* Begin *

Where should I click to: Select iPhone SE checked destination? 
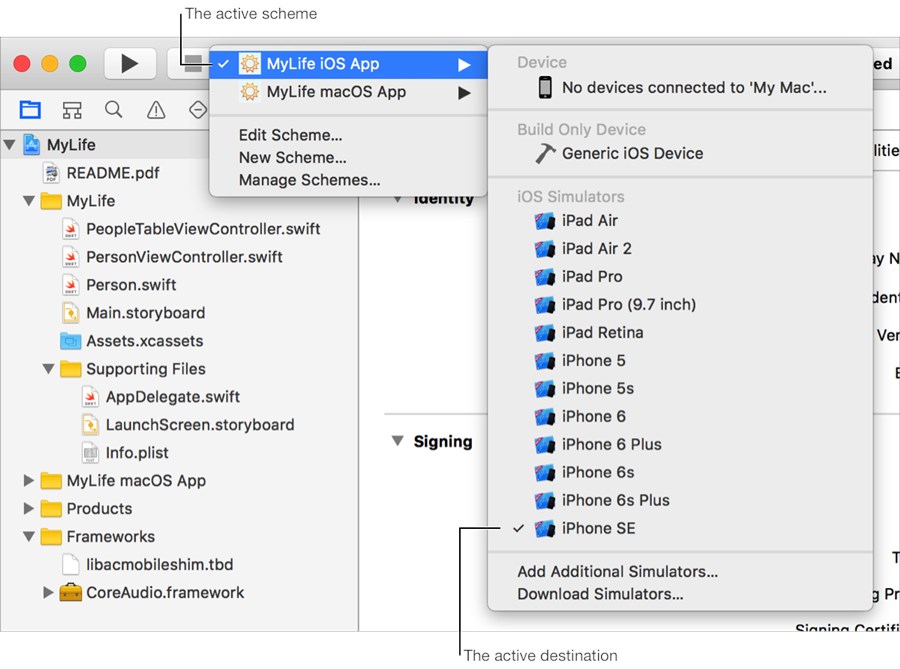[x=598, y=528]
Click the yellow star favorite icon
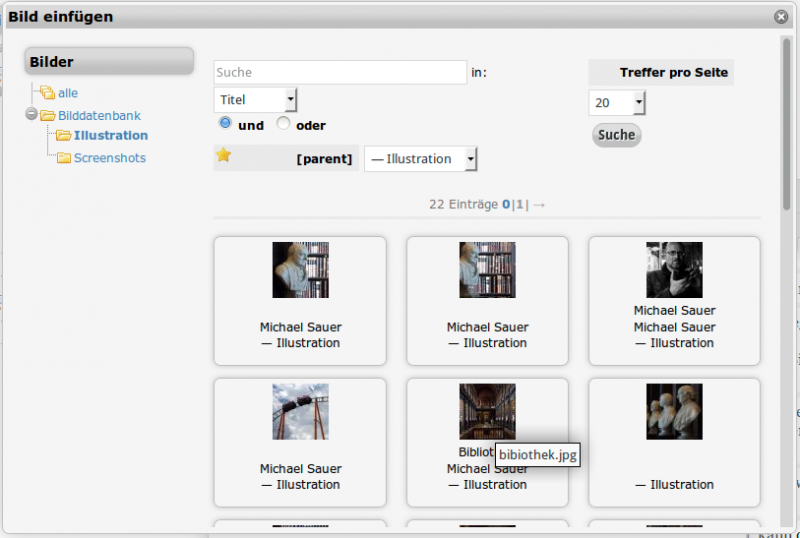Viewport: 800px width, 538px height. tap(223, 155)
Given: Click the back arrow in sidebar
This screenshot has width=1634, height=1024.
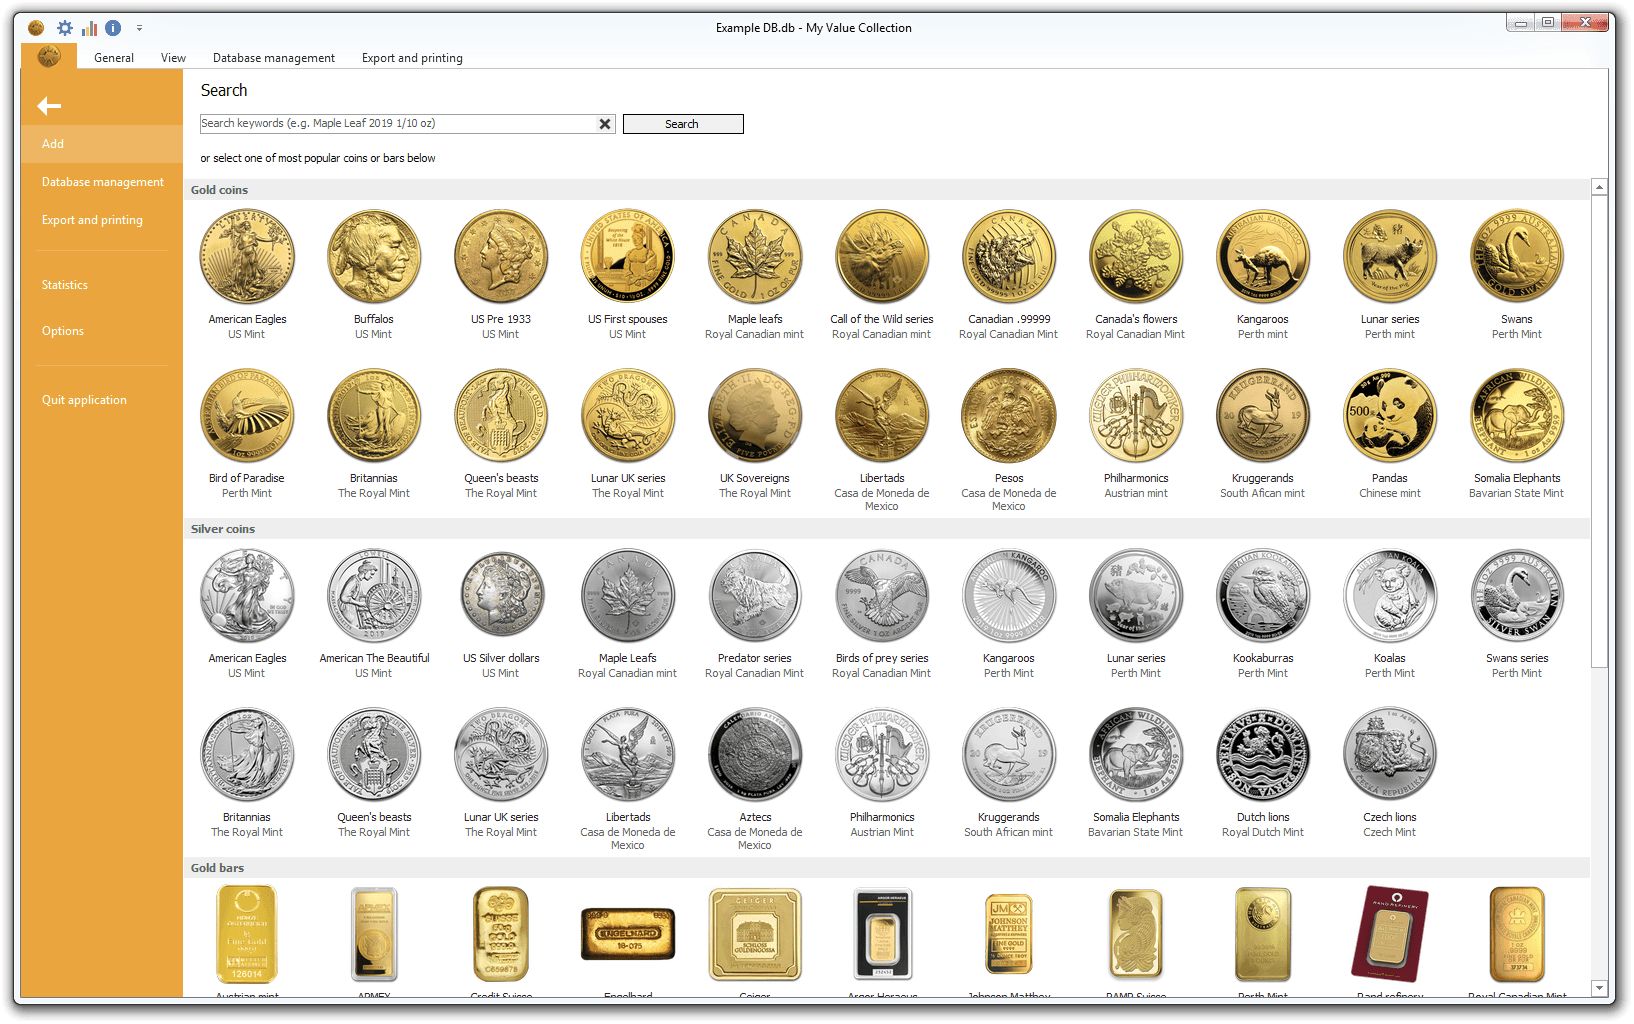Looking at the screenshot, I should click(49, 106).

* End *

What to work on = Swap "yellow" with "gold" everywhere in the listing above, and write its lines out again with nothing else changed. Leave the pictures out.

Exercise solution =
Where should I click to: Select iPhone SE checked destination? 
[x=598, y=528]
Click the gold star favorite icon
Viewport: 800px width, 538px height. tap(223, 155)
Given: Click the back arrow in sidebar
This screenshot has width=1634, height=1024.
Looking at the screenshot, I should click(49, 106).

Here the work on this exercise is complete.